Exercise description >> Could you filter the records below down to the lines that include the word "size"?

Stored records
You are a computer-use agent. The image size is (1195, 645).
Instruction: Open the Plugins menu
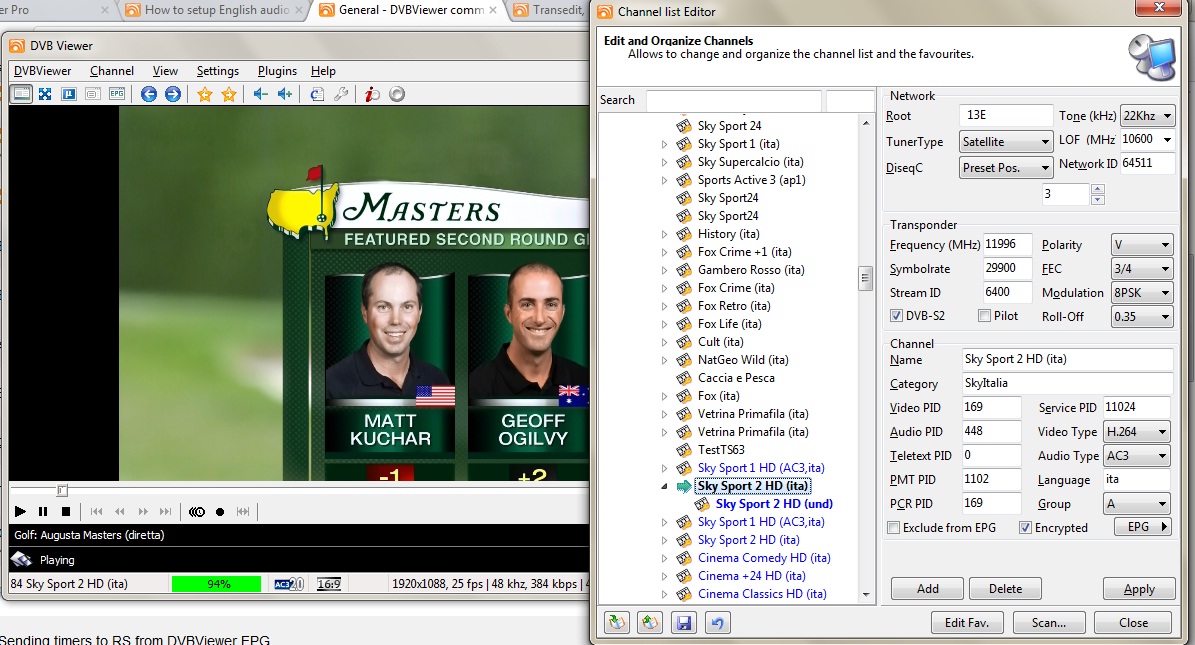coord(277,71)
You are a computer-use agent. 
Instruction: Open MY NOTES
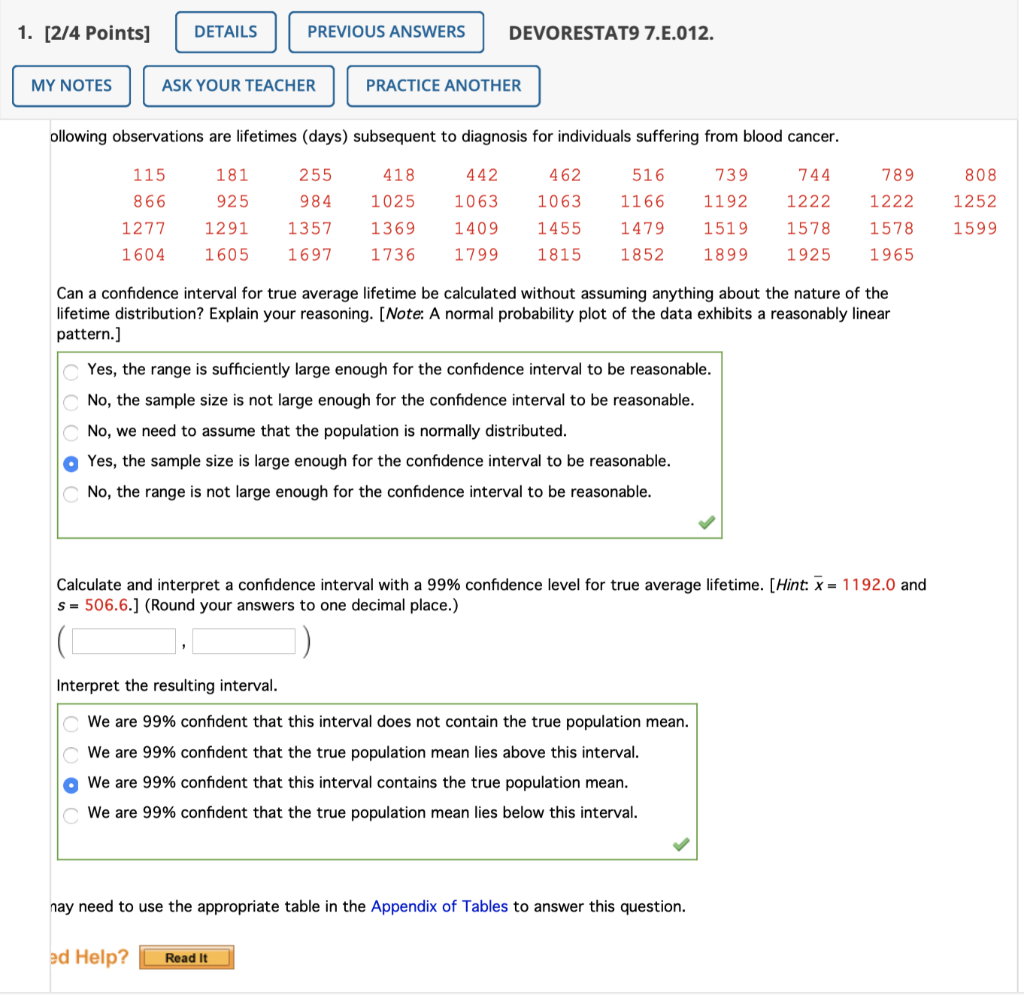coord(71,86)
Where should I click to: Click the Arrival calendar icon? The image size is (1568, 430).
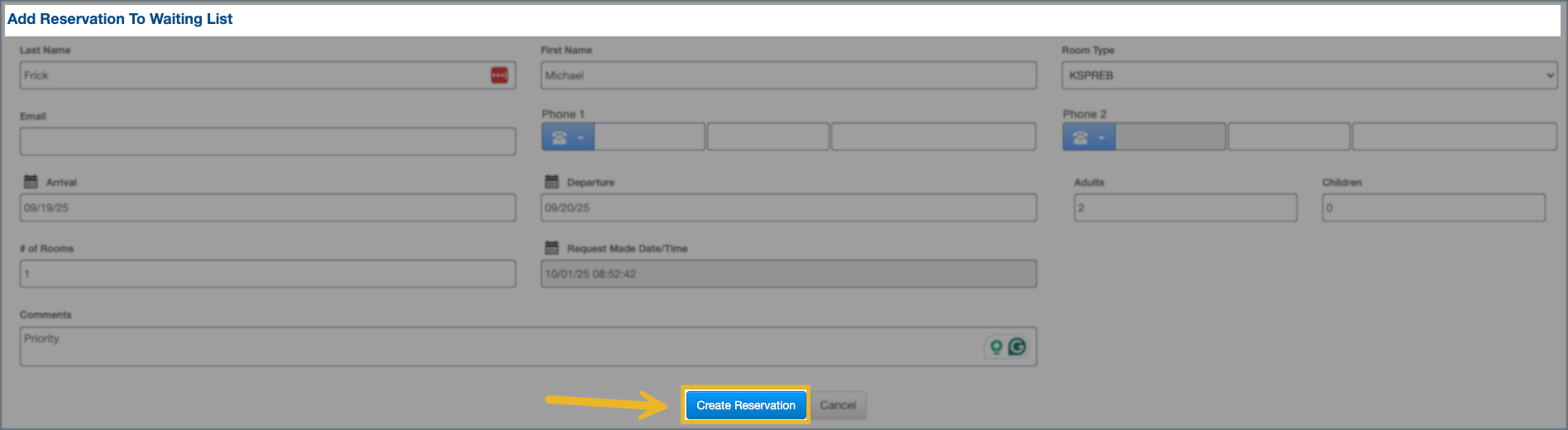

Finished exercise >>
You are a computer-use agent. The image size is (1195, 645).
Where should I click to: Click the Arrival calendar icon? The image size is (1568, 430).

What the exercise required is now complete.